Brief description here.



In [18]:
def pypla_dicom_ct_to_nrrd(sorted_base_path, processed_nrrd_path,
                           pat_id, verbose = True):
  
  """
  Sorted DICOM patient data to NRRD file (CT volume).

  Arguments:
    sorted_base_path    : required - path to the folder where the sorted data should be stored.
    processed_nrrd_path : required - path to the folder where the preprocessed NRRD data are stored
    remove_raw          : required - patient ID (used for naming purposes).
    verbose             : optional - whether to run pyplastimatch in verbose mode. Defaults to true.
  
  Outputs:
    This function [...]
  """

  # given that everything is standardised already, compute the paths
  path_to_dicom_ct_folder = os.path.join(sorted_base_path, pat_id, "CT")
  
  # sanity check
  assert(os.path.exists(path_to_dicom_ct_folder))
  
  pat_dir_nrrd_path = os.path.join(processed_nrrd_path, pat_id)
  if not os.path.exists(pat_dir_nrrd_path):
    os.mkdir(pat_dir_nrrd_path)

  # output NRRD CT
  ct_nrrd_path = os.path.join(pat_dir_nrrd_path, pat_id + "_CT.nrrd")

  # logfile for the plastimatch conversion
  log_file_path = os.path.join(pat_dir_nrrd_path, pat_id + '_pypla.log')

  # DICOM CT to NRRD conversion (if the file doesn't exist yet)
  if not os.path.exists(ct_nrrd_path):
    convert_args_ct = {"input" : path_to_dicom_ct_folder,
                       "output-img" : ct_nrrd_path}

    # clean old log file if it exist
    if os.path.exists(log_file_path): os.remove(log_file_path)
    
    pypla.convert(verbose = verbose,
                  path_to_log_file = log_file_path,
                  **convert_args_ct)

---

Brief description here.

In [19]:
def pypla_dicom_ct_to_nifti(sorted_base_path, processed_nifti_path,
                            pat_id, verbose = True):
  
  """
  Sorted DICOM patient data to NIfTI file (CT volume).

  Arguments:
    sorted_base_path     : required - path to the folder where the sorted data should be stored.
    processed_nifti_path : required - path to the folder where the preprocessed NIfTI data are stored
    remove_raw           : required - patient ID (used for naming purposes).
    verbose              : optional - whether to run pyplastimatch in verbose mode. Defaults to true.
  
  Outputs:
    This function [...]
  """

  # given that everything is standardised already, compute the paths
  path_to_dicom_ct_folder = os.path.join(sorted_base_path, pat_id, "CT")
  
  # sanity check
  assert(os.path.exists(path_to_dicom_ct_folder))
  
  pat_dir_nifti_path = os.path.join(processed_nifti_path, pat_id)
  if not os.path.exists(pat_dir_nifti_path):
    os.mkdir(pat_dir_nifti_path)

  # output NRRD CT
  ct_nifti_path = os.path.join(pat_dir_nifti_path, pat_id + "_CT.nii.gz")

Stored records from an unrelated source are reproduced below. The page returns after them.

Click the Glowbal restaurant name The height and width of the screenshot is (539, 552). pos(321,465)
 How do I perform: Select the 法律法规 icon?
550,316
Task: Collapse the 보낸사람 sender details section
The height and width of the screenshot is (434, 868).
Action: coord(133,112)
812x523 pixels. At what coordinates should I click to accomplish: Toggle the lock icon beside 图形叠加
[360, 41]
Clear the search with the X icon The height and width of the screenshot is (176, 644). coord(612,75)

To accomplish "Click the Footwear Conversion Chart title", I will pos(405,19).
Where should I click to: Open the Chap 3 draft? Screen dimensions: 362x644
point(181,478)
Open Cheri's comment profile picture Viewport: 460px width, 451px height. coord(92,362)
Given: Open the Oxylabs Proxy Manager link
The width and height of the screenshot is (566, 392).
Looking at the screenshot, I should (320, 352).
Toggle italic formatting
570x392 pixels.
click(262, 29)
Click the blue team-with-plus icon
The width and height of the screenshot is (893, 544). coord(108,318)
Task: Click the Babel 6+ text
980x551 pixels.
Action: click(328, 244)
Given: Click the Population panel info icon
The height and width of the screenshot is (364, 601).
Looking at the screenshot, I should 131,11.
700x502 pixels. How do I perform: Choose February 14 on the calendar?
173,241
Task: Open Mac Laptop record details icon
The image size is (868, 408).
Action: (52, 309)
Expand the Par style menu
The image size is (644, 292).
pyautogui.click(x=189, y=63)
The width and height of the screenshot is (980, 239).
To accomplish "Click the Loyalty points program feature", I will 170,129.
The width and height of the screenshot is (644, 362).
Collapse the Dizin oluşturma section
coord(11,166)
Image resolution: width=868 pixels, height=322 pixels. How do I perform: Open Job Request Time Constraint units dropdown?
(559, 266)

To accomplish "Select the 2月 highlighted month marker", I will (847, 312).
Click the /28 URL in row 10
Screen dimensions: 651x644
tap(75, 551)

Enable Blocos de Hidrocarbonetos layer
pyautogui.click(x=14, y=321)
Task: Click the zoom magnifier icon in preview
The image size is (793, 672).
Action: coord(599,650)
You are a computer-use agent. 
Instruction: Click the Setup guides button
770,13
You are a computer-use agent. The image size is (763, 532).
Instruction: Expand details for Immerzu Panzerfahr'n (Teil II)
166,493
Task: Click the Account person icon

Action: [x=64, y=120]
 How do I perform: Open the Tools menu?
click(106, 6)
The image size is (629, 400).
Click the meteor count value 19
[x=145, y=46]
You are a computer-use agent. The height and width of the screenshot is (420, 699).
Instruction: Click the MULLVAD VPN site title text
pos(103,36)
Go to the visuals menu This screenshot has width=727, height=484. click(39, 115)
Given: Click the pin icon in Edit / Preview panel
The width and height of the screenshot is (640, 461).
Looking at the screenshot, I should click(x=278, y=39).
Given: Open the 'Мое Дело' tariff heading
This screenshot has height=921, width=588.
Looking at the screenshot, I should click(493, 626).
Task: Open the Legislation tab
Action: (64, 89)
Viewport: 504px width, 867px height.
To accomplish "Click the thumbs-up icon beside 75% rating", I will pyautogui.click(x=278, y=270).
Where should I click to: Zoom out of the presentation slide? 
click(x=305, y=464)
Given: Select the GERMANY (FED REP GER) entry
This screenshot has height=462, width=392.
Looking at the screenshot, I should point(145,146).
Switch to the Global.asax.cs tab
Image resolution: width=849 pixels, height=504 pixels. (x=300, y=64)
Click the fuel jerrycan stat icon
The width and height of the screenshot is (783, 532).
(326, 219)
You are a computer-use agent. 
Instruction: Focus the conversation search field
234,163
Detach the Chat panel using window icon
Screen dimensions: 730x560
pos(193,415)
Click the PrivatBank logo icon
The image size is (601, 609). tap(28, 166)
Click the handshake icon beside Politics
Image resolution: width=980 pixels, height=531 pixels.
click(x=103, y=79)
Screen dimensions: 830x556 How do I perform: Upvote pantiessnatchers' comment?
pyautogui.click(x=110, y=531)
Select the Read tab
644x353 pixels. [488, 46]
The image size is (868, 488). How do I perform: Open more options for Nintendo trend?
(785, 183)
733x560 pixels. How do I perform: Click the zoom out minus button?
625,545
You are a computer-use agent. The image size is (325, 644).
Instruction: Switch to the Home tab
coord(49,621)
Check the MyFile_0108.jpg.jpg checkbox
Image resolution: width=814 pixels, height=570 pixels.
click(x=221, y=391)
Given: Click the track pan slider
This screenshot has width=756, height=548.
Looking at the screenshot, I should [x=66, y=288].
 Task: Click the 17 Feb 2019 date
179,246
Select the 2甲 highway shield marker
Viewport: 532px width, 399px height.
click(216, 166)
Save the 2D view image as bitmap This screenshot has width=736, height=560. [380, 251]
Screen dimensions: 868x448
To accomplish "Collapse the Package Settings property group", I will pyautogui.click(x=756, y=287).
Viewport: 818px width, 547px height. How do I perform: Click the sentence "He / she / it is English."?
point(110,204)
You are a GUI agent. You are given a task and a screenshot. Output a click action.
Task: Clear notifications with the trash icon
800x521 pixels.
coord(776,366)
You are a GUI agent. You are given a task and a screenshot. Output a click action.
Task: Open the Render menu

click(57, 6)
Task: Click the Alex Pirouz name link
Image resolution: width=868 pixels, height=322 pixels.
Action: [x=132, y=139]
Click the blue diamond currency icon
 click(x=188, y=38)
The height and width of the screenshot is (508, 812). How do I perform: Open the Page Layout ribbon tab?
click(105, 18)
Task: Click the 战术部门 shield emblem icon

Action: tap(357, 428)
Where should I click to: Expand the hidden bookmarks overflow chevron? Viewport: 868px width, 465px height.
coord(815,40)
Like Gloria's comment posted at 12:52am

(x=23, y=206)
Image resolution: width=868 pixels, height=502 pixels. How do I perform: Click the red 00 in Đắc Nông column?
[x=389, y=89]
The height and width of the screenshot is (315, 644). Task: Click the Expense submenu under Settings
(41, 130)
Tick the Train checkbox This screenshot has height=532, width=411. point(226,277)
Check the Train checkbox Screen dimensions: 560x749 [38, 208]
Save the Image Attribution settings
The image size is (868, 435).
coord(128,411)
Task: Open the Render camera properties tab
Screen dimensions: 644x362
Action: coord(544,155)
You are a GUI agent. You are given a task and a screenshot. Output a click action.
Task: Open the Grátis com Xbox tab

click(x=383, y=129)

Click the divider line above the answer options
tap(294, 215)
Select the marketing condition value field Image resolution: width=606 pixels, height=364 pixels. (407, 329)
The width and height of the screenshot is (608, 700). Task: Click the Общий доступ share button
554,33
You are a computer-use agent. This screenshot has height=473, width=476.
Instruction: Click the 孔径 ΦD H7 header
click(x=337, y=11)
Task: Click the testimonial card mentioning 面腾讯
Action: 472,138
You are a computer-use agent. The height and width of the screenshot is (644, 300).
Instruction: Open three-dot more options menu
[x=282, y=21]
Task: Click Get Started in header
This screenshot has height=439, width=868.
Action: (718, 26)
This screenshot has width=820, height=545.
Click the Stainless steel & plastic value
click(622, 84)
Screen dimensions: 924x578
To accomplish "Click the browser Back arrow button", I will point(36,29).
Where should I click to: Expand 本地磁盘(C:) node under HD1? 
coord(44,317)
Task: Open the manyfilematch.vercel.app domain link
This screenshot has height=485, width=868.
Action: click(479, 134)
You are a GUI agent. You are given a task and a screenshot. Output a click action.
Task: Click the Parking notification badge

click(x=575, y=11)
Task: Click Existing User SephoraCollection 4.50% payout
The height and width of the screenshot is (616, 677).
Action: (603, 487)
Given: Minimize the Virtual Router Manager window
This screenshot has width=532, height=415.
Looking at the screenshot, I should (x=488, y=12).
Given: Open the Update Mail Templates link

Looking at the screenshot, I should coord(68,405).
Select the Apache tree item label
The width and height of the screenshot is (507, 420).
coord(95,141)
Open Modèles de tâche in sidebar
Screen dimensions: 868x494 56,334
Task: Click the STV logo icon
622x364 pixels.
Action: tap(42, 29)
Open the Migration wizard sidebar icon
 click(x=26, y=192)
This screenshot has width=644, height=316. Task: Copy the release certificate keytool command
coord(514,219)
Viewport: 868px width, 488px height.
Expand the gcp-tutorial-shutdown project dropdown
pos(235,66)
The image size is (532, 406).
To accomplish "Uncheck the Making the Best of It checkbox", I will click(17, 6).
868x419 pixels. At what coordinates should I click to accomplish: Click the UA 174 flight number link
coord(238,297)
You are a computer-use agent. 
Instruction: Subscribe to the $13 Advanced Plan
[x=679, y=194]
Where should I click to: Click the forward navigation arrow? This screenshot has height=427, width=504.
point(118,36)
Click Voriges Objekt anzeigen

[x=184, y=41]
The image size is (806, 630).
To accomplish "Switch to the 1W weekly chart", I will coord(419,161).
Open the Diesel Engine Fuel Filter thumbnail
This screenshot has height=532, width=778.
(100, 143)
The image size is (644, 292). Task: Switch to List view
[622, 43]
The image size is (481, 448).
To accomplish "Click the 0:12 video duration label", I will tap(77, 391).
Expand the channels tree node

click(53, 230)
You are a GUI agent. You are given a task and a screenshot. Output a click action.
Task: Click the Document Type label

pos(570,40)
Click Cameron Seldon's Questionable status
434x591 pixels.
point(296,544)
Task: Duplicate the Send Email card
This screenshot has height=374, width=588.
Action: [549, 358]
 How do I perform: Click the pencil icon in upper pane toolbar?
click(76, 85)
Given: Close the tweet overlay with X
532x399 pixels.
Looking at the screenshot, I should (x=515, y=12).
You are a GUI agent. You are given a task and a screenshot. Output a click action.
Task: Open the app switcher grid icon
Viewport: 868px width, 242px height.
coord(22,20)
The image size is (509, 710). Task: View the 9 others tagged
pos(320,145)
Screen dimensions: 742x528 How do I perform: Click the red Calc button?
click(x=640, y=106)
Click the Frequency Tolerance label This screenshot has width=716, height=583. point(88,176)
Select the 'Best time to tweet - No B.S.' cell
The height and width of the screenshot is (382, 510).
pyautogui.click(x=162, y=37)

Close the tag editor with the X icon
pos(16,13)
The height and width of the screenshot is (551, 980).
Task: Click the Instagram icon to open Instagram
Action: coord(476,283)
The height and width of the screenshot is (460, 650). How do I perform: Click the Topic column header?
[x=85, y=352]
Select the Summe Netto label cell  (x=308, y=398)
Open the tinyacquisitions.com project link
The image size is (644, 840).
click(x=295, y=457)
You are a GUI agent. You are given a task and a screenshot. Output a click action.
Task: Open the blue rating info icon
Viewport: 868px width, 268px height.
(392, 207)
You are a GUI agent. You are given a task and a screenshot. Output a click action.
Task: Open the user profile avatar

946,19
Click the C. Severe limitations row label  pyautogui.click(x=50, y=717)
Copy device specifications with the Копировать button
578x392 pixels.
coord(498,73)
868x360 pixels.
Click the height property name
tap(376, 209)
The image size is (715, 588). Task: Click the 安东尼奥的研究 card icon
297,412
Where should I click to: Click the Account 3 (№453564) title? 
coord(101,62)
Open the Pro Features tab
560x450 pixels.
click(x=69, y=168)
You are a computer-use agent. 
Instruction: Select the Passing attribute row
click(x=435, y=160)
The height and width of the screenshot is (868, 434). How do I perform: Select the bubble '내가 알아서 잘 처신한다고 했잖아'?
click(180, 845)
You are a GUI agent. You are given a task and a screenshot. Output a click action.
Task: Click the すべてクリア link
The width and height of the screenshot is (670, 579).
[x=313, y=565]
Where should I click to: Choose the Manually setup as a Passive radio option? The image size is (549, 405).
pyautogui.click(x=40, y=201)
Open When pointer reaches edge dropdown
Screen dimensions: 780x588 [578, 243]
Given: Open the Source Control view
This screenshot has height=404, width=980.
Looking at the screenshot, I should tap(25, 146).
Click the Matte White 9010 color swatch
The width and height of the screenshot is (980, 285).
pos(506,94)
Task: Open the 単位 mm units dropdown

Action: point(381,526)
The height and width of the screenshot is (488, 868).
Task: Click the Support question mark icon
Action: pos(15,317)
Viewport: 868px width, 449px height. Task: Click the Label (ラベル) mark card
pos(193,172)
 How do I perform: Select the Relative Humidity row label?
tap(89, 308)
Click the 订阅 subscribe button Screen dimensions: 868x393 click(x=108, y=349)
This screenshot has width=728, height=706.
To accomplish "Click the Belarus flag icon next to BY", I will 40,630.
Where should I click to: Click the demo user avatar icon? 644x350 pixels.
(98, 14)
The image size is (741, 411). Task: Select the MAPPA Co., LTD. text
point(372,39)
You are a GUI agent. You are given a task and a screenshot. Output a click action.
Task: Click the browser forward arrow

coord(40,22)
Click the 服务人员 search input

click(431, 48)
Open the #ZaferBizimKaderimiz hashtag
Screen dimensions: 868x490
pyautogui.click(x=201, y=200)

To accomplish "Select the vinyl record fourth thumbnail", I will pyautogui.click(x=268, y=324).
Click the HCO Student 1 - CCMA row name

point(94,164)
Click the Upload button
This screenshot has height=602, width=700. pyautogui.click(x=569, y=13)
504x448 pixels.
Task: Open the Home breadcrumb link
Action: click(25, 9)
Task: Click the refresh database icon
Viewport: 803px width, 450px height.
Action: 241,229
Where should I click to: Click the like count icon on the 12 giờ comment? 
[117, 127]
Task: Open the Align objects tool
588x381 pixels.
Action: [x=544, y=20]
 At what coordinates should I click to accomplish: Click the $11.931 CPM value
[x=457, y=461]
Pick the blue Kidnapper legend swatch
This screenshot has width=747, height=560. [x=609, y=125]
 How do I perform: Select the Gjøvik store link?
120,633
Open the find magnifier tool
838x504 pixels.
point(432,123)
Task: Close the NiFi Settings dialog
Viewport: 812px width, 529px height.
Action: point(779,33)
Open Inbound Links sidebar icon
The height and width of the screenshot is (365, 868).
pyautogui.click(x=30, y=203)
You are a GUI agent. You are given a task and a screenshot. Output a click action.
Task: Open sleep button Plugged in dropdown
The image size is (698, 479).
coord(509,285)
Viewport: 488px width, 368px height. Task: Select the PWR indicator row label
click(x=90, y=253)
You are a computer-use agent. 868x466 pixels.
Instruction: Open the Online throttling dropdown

  # logfile for the plastimatch conversion
  log_file_path = os.path.join(pat_dir_nifti_path, pat_id + '_pypla.log')

  # DICOM CT to NRRD conversion (if the file doesn't exist yet)
  if not os.path.exists(ct_nifti_path):
    convert_args_ct = {"input" : path_to_dicom_ct_folder,
                       "output-img" : ct_nifti_path}

    # clean old log file if it exist
    if os.path.exists(log_file_path): os.remove(log_file_path)
    
    pypla.convert(verbose = verbose,
                  path_to_log_file = log_file_path,
                  **convert_args_ct)

---

Brief description here.

In [20]:
def pypla_dicom_rtstruct_to_nrrd(sorted_base_path, processed_nrrd_path,
                                 pat_id, verbose = True):
  
  """
  Sorted DICOM patient data to NRRD file (RTSTRUCT).

  Arguments:
    sorted_base_path    : required - path to the folder where the sorted data should be stored.
    processed_nrrd_path : required - path to the folder where the preprocessed NRRD data are stored
    remove_raw          : required - patient ID (used for naming purposes).
    verbose             : optional - whether to run pyplastimatch in verbose mode. Defaults to true.
  
  Outputs:
    This function [...]
  """

  # given that everything is standardised already, compute the paths
  path_to_dicom_ct_folder = os.path.join(sorted_base_path, pat_id, "CT")
  path_to_dicom_rt_folder = os.path.join(sorted_base_path, pat_id, "RTSTRUCT")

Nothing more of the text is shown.